SHORT TASK A. Copy the records from the line containing "You are a computer-use" through the end of the records, omitting the pictures and reproducing only that stretch.

##########

The meaning of Britain's favourite television programme


Illustration by Steve O'Brien

IT IS hard to explain the enduring appeal of Bruce Forsyth—especially, perhaps, to anyone who isn't British. Mr Forsyth, who turns 80 next month, sports a silly toupee and an elongated chin. The jokes he makes in his high-camp nasal voice are too naff for reproduction in an upmarket newspaper. Yet Mr Forsyth is the improbable face of Britain's favourite television programme.

Twelve million viewers saw him compere the finale of “Strictly Come Dancing” on December 22nd. The programme has water-cooler status in Britain, but is also a runaway hit abroad: the format has been licensed to 27 countries (and counting), from Chile to China, Russia to Australia, mostly under the name “Dancing with the Stars”. Scandinavians and east Europeans are especially fanatical about it, but Americans are keen too. All that makes it and Mr Forsyth telling indicators of global entertainment trends and, by comparison, Britain's peculiarities.


Not all the indications are happy ones. Though few are as contagious as this programme, Britain is the world's biggest exporter of television formats. Many of the top ones combine the same game show/reality TV elements, in increasingly baroque combinations: participants who jostle for viewers' affection by singing, cooking, having sex, eating grubs, etc; presenters and pantomime judges to oversee their humiliation; and premium-rate voting by the audience to determine the winners. All these hybrids and spin-offs can make it seem that viewers' choices are contracting, even as the number of channels multiplies.

The latter-day gladiators in many of these shows are “celebrities”: in “Strictly”, as Mr Forsyth's programme is known among its British devotees, they are paired with professional dancers to compete against each other. Different sorts of people, it seems, count as celebrities in different places. In America, for example, one of them was an entrepreneur (not very likely in Britain). The last British series featured a balding ex-snooker player (not very likely in America). Many of the British contestants previously appeared in the sort of miserabilist soap operas, set in launderettes and fish-and-chip shops, which mystify American visitors. But some are has-beens and never-beens who gain celebrity status by appearing in programmes like this one. This model of celebrity—a shabby, evanescent thing, confected and disposable, harmless maybe but a bit depressing—has also been developed in Britain, and seems to be spreading too.

For all that, there is something heartening about the way the programme has galvanised the international public. Heartening and—for others in the marketing business who fail to generate quite the same excitement, such as politicians—instructive.

To see you, nice

During his recent spell as acting leader of the Liberal Democrats, Vince Cable made some famously witty attacks on Gordon Brown. But the highlight of his stint, Mr Cable said when it ended, was dancing with the eventual winner of Strictly, even if it was “infinitely more nerve-wracking than standing up in the House of Commons”. Politicians, he added, could learn a lot from such TV shows, which motivate millions of viewers to vote for their favourite performers, and pay for the privilege (Mr Brown, meanwhile, says he prefers watching sport).

##########

SHORT TASK B. Repeat the stretch of the text on Britain's favourite television programme from "Illustration by Steve" through "favourite television programme.", word for word.

##########

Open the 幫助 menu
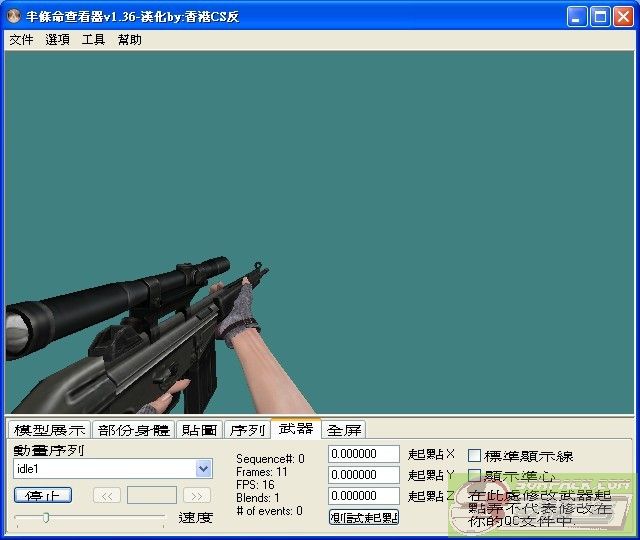coord(129,40)
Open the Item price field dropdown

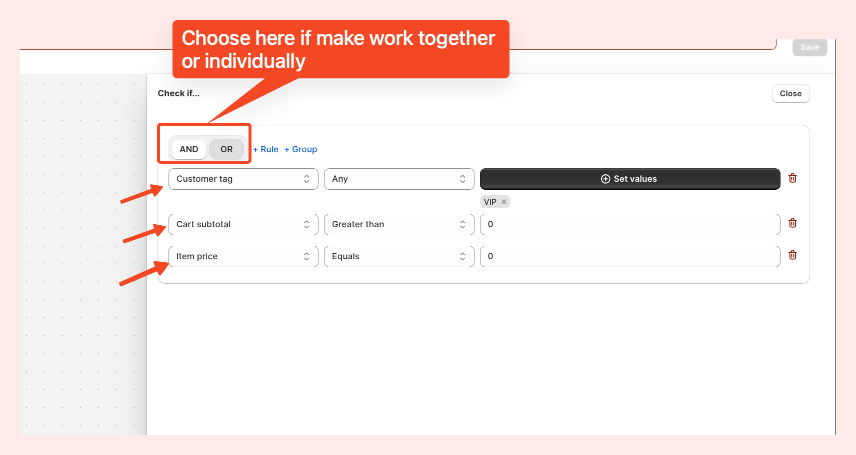243,256
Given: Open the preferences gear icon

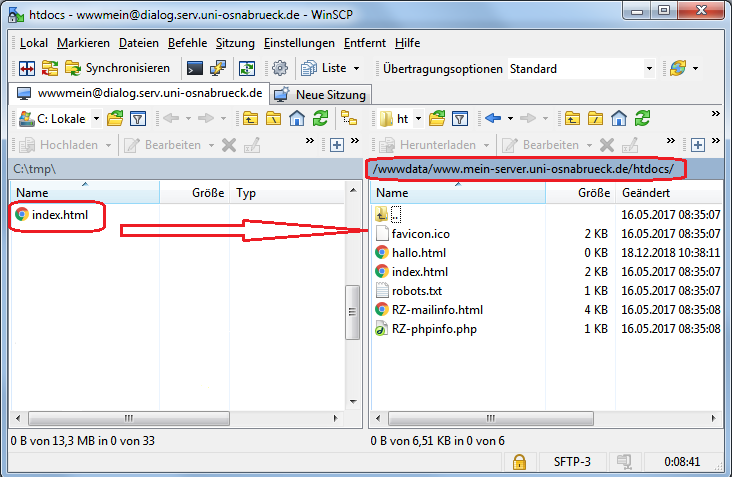Looking at the screenshot, I should (280, 68).
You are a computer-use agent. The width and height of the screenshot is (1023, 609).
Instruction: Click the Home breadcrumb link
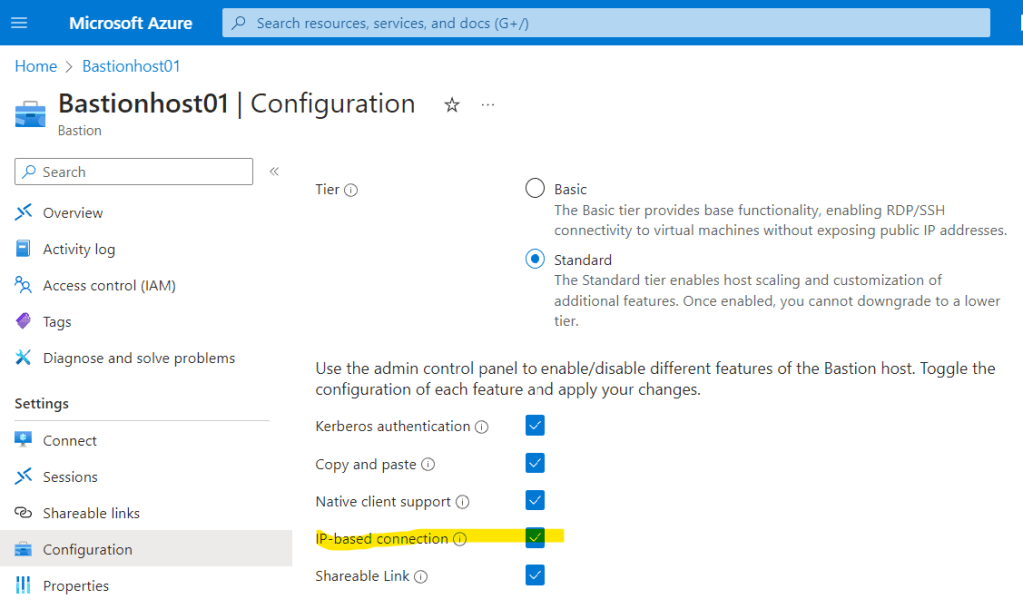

##########

EXERCISE OUTPUT A.
You are a computer-use agent. The width and height of the screenshot is (1023, 609).
Instruction: Click the Home breadcrumb link

EXERCISE OUTPUT B.
Illustration by Steve O'Brien

IT IS hard to explain the enduring appeal of Bruce Forsyth—especially, perhaps, to anyone who isn't British. Mr Forsyth, who turns 80 next month, sports a silly toupee and an elongated chin. The jokes he makes in his high-camp nasal voice are too naff for reproduction in an upmarket newspaper. Yet Mr Forsyth is the improbable face of Britain's favourite television programme.